I created a procedural implementation of the nested set model in JavaScript. The use case for this small library was that the front-end(presented as an MVC) needs to traverse hierarchical data from back-ends.
The library that I created satisfies the following:
- DSL-like architecture, with clear distinction between a tree and a node.
- Searching through the set for a node matching a given partial of it
- Retrieve parents for any given node
- Retrieve children for any given node
- Retrieve descendants for any particular node
- Utility methods determining "what" a node is, given it's coordinates
- A lesser distinguished way of finding siblings (parents[0] -> children = siblings)
The library is divided into two classes.
NestedSetModel is the base class and acts as a starting point for traversing the tree.
It's first function is to order the set by left values ascendantly. This is done for the presumption that descendants are always at a higher index(of the set) than parents. The second function is to create an index of all right values.
var NestedSetModel = function(model) {
this.model = [];
this.index = {};
// sort the set for deterministic order
model.sort(function(a, b)
{
return a.left - b.left;
});
var self = this;
// create an index
for(var index in model) {
if (!model.hasOwnProperty(index)) {
continue;
}
this.index[model[index].right] = index;
}
for(var entry in model) {
if (!model.hasOwnProperty(entry)) {
continue;
}
try {
var node = new NestedSetModelNode(model[entry], model, this.index);
this.model.push(node);
} catch(e) {}
}
return this;
}
NestedSetModel.prototype.compareNodes = function(a, b, strict) {
var strict = strict || false;
if (a === b) {
return true;
}
var keys = [
Object.keys(a),
Object.keys(b)
];
if (strict && keys[0].length !== keys[1].length) {
return false;
}
for (var i = 0; i <= keys[1].length; i++) {
var prop = keys[1][i];
if (a[prop] !== b[prop]) {
return false;
}
}
if (!strict) {
return true;
}
for (var prop in keys[0]) {
if (b[prop] !== undefined && a[prop] !== b[prop]) {
return false;
}
if (typeof a[prop] === 'object'
&& this.compareNodes(a[prop], b[prop], true) === false) {
return false
}
}
return true;
}
NestedSetModel.prototype.find = function(partial, strict) {
for (var key in this.model) {
if (!this.model.hasOwnProperty(key)) {
continue;
} else if (this.compareNodes(this.model[key], partial, strict)) {
return new NestedSetModelNode(this.model[key], this.model, this.index);
}
}
}
The second and final class is NestedSetModelNode. It contains methods related to relationships between nodes. I've omitted methods that perform rudementy calculations.
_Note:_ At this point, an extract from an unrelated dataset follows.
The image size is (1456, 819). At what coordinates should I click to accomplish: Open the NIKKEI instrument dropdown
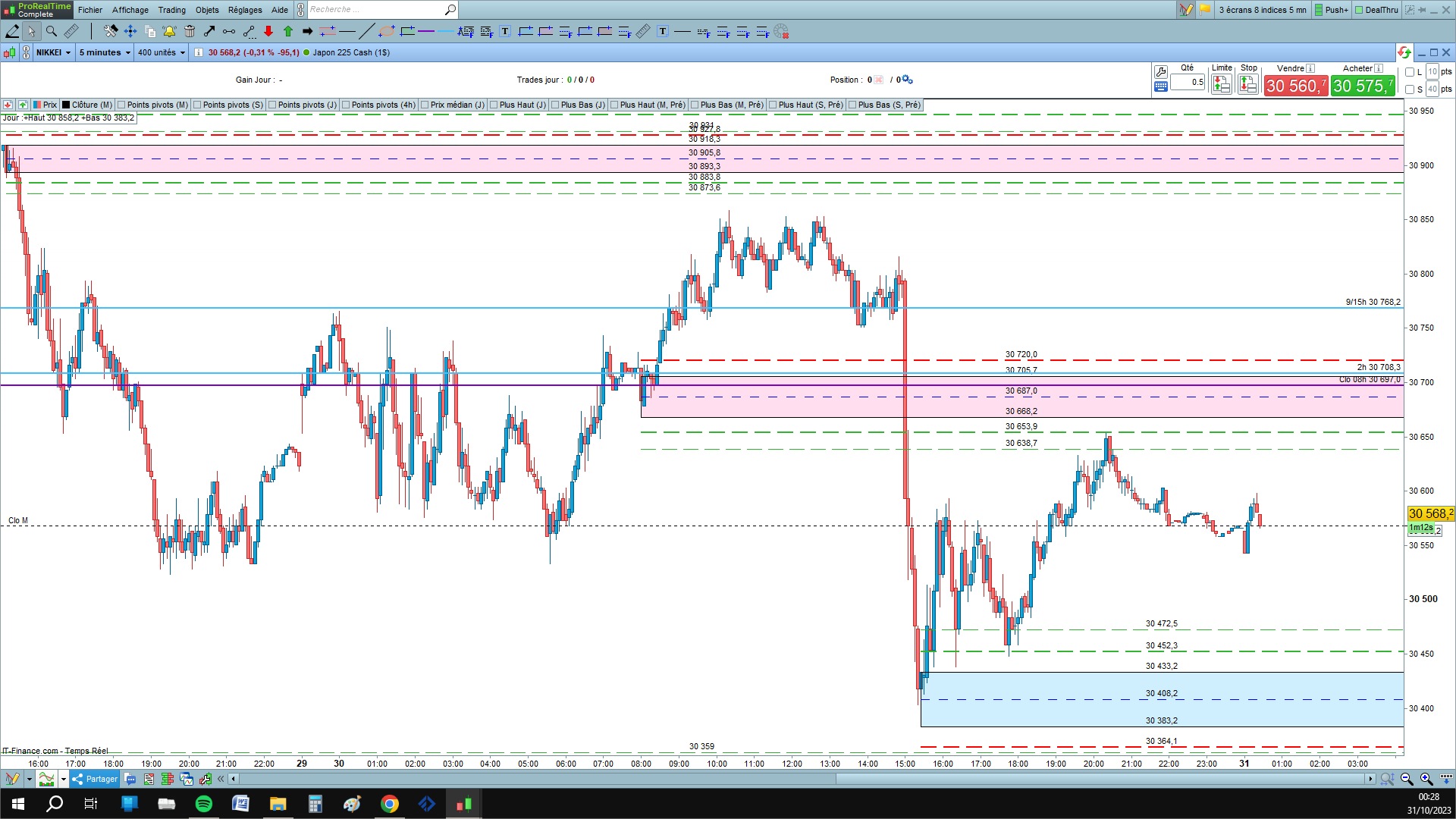[x=54, y=52]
var NestedSetModelNode = function(node, model, index) {
var self = this;
Object.keys(node).forEach(function(prop) {
self[prop] = node[prop];
});
this.model = model;
this.index = index;
}
NestedSetModelNode.prototype.parents = function() {
var parents = [];
var self = this;
this.model.map(function(node) {
if (self.left > node.left && self.right < node.right) {
parents.push(new NestedSetModelNode(node, self.model, self.index));
}
});
return parents;
}
NestedSetModelNode.prototype.descendants = function() {
var descendants = [];
var num_items = Math.floor((this.right - this.left) / 2);
for(var right in this.index) {
if (right < this.right && right > this.left) {
var node = this.model[this.index[right]];
descendants.push(new NestedSetModelNode(node, this.model, this.index));
}
}
return descendants;
}
NestedSetModelNode.prototype.children = function() {
var children = [];
var right = this.right - 1;
while(true) {
if (right === this.left) {
break;
}
var child = this.model[this.index[right]];
children.push(new NestedSetModelNode(child, this.model, this.index));
right = child.left - 1;
}
return children.reverse();
}
Semantics aside, what improvements can I implement that will make this library more consistent and practical(performance wise) to compute client-side?
So far, I have created an index tree of right values for optimization of r - l > 1 lookups.
This increases performance, as only half the amount of objects are actually traversed and compared.